A região Sul, por exemplo, não tinha histórico de epidemias de dengue porque as temperaturas eram mais baixas, mas isso mudou desde 2023 pelo efeito do El Niño, diz o infectologista e pesquisador da Fiocruz Julio Croda. Ele cita também a capital Brasília, que costuma ter temperaturas mais amenas, mas registrou neste ano o pior quadro de dengue da sua história.
Nesses locais onde não havia circulação prévia da dengue, a população é ainda mais suscetível à doença, diz Alexandre Naime Barbosa, infectologista e professor da Unesp (Universidade Estadual Paulista) de Botucatu.
Existem quatro sorotipos da dengue, ou seja, cada pessoa pode pegar a doença quatro vezes. Quando uma pessoa é infectada por um deles, adquire imunidade contra aquele vírus, mas ainda fica suscetível aos demais.
Em locais onde não havia circulação antes, diz Barbosa, a pessoa pode ser contaminada por qualquer um dos sorotipos.
A mesma explicação serve para explicar porque regiões mais comumente afetadas pela dengue, como Nordeste, apresentaram números baixos durante essa epidemia. Segundo Barbosa, apesar de quente, a região Nordeste não tem alto volume de chuvas —mesmo durante epidemias passadas, seus números eram baixos se comparados aos registros do centro-sul hoje. Além disso, como a doença circulou no local anteriormente, há menos suscetibilidade aos diferentes sorotipos.
Em relação aos óbitos, também número recorde, os especialistas afirmam que são proporcionais ao número de casos, mas fazem ressalvas.
“Nossa letalidade também foi maior em relação aos outros anos, ou seja, o número de óbitos dividido pelo número de casos.
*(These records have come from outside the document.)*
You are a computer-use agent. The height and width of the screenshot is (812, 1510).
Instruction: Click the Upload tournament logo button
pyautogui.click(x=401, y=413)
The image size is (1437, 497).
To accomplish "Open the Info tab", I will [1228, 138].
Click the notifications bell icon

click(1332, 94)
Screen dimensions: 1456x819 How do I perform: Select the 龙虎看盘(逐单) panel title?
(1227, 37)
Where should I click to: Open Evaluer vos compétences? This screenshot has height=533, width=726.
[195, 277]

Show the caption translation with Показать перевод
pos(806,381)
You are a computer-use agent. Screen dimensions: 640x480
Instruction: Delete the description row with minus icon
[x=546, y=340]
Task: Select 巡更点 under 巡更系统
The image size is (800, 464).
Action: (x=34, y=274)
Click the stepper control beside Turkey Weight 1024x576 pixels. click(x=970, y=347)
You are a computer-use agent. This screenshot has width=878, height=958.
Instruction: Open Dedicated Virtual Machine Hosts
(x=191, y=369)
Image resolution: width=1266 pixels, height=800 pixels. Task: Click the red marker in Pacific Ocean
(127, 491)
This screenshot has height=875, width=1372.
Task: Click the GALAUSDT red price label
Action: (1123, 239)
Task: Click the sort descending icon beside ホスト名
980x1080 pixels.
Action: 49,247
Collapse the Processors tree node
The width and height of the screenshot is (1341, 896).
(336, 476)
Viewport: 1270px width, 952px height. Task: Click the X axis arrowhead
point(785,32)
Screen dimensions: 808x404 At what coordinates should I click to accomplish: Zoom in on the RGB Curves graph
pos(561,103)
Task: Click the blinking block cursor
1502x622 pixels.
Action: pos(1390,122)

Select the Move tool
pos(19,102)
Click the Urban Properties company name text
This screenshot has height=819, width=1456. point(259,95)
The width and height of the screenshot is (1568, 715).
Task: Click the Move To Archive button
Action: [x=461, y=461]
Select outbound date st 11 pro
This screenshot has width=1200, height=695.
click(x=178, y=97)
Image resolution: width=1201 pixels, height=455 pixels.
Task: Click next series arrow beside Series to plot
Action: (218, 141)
Geralmente uma letalidade razoável é 0,05 e a gente está batendo 0,10, quase o dobro. Isso se deve muito pela falta de preparação e de treinamento dos diversos estados”, diz Croda.
Segundo o infectologista, não houve uma coordenação adequada do Ministério da Saúde com os estados para treinar os profissionais e cobrar dos governantes os planos de contingência, como a abertura de novas unidades de atendimento.
“Sempre falo que ninguém deveria morrer de dengue. Você consegue controlar a doença desde que interfira rapidamente e faça o manejo adequado dela. Então, acho que o número mais alto de mortes em alguns locais não tem relação com o hospedeiro em si, nem com o vírus, e sim com uma questão de saúde pública —conseguir fazer o manejo adequado e ter resposta rápida”, afirma Richtmann.
A doença arrefeceu a partir de junho, mas não tem a ver com esforços coletivos, dizem os especialistas. “Arrefece todo ano nessa época. Para de chover, o tempo fica seco, os casos se concentram no primeiro semestre. Vamos ver o que vai acontecer em 2025”, diz o infectopediatra Renato Kfouri.
Desde fevereiro, o país tem recebido doses da vacina Qdenga, fabricada pela empresa japonesa Takeda e pré-qualificada pela OMS (Organização Mundial da Saúde). O Ministério da Saúde adquiriu todo o estoque disponível do imunizante, que deve continuar chegando até novembro, mas não é suficiente.
Além da Qdenga, está em produção pelo Instituto Butantan uma vacina brasileira, em fase final de testes. Em declaração feita em janeiro, o governador Tarcísio de Freitas (Republicanos) afirmou que a previsão é que a vacina fique pronta em setembro e que seja entregue em 2025.
A última fase de testes da vacina brasileira mostrou uma eficácia geral de 79,5% na prevenção da doença após uma única dose, de acordo com estudo disponível no periódico The New England Journal of Medicine, uma das principais publicações médicas do mundo.
Perfil das vítimas de dengue
Dados do Ministério da Saúde mostram que a maior parte dos casos prováveis de dengue registrados no semestre ocorreram entre mulheres (54,8%).
Ao todo, 49,6% das ocorrências foram identificadas em pessoas brancas, 42,5% entre pardos, 6,2% entre pretos e 0,3% entre indígenas.
A faixa etária de 20 a 29 anos concentrou a maior parte das vítimas, seguida pela de 30 a 39 anos e pela de 40 a 49 anos.